Composition of Fuel Categories
Net generation statistics are grouped according to regions (see Electricity Monthly Update Explained Section) by generator type and fuel type. Generator type categories include:
Fossil Steam: Steam turbines powered by the combustion of fossil fuels
Combined Cycle: Combined cycle generation powered by natural gas, petroluem, landfill gas, or other miscellaneous energy sources
Other Fossil: Simple cycle gas turbines, internal combusion turbines and other fossil powered technology
Nuclear Steam: Steam turbines at operating nuclear power plants
Hydroelectric: Conventional hydroelectric turbines
Wind: Wind turbines
Other renewables: All other generation from renewable sources such as geothermal, solar, or biomass
Other: Any other generation technology, including hydroelectric pumped storage
Generation statistics are also displayed by fuel type. These include:
Coal: all generation associated with the consumption of coal
Natural Gas: all generation associated with the consumption of natural gas
Nuclear: all generation associated with nuclear power plants
Hydroelectric: all generation associated with conventional hydroelectric turbines
Other Renewable: all generation associated with wind, solar, biomass, and geothermal energy sources
Other Fossil: all generation associated with petroleum products and fossil-dervied fuels
Other: all other energy sources including waste heat, hydroelectric pumped storage, other reported sources
Relative Fossil Fuel Prices
Relative fossil fuel prices are daily averages of fossil fuel prices by month, displayed in dollars per million British thermal unit as well as adjusted for operating efficiency at electric power plants to convert to dollars per megawatthour. Average national heat rates for typical operating units for 2010 were used to convert relative fossil fuel prices.
Average Days of Burn
Average Days of Burn is defined as the average number of days remaining until coal stocks reach zero if no further deliveries of coal are made. These data have been calculated using only the population of coal plants present in the monthly Form EIA-923. This includes 1) coal plants that have generators with a primary fuel of bituminous coal (including anthracite) or subbituminous, and 2) are in the Electric Power Sector (as defined in the above "Sector definitions"). Excluded are plants with primary fuel of lignite and waste coal, mine mouth plants, and out of service plants. Coal storage terminals and the related plants that they serve are aggregated into one entity for the calculation of Average Days of Burn, as are plants that share stockpiles.

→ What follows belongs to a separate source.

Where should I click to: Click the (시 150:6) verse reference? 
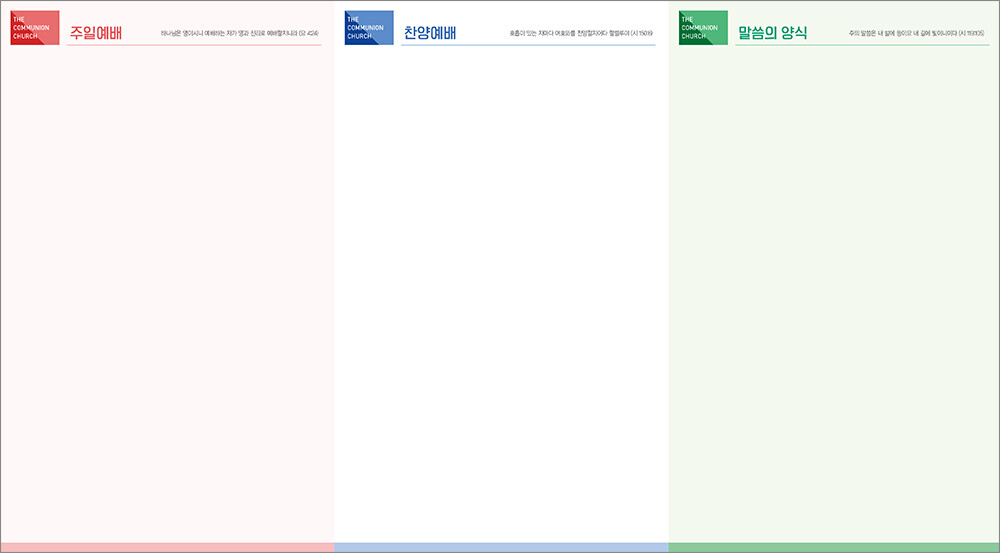[642, 34]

Average days of burn is computed as follows: End of month stocks for the current (data) month, divided by the average burn per day. Average burn per day is the average of the three previous years’ consumption as reported on the Form EIA-923.
For lists of the plants included in the calculations, the plants that are excluded, and the plants that are aggregated with terminals, contact EIA at EIA923@eia.gov.

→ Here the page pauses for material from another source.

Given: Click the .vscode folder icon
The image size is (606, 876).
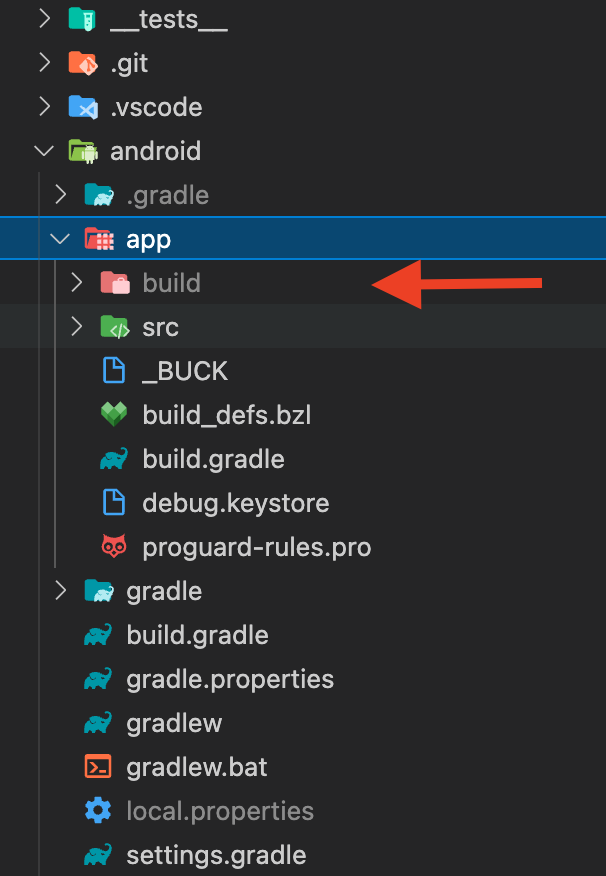Looking at the screenshot, I should click(81, 107).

These data are displayed by coal rank and by zone. Each zone has been formed by combining the following Census Divisions:
- "Northeast" — New England, Middle Atlantic
- "South" — South Atlantic, East South Central
- "Midwest" — West North Central, East North Central
- "West" — Mountain, West South Central, Pacific Contiguous
Coal Stocks vs. Days of Burn Stocks
The coal stocks data presented at the top of the Fossil Fuel Stocks section (“Coal Stocks”) will differ from the coal stocks presented in the Days of Burn section (“DOB Stocks”) at the bottom of the Fossil Fuel Stocks section. This occurs because Coal Stocks include the entire population of coal plants that report on both the annual and monthly Form EIA-923. The DOB Stocks only include coal plants that report on the monthly Form EIA-923 and have a primary fuel of bituminous (including anthracite) or subbituminous as reported on the Form EIA-860.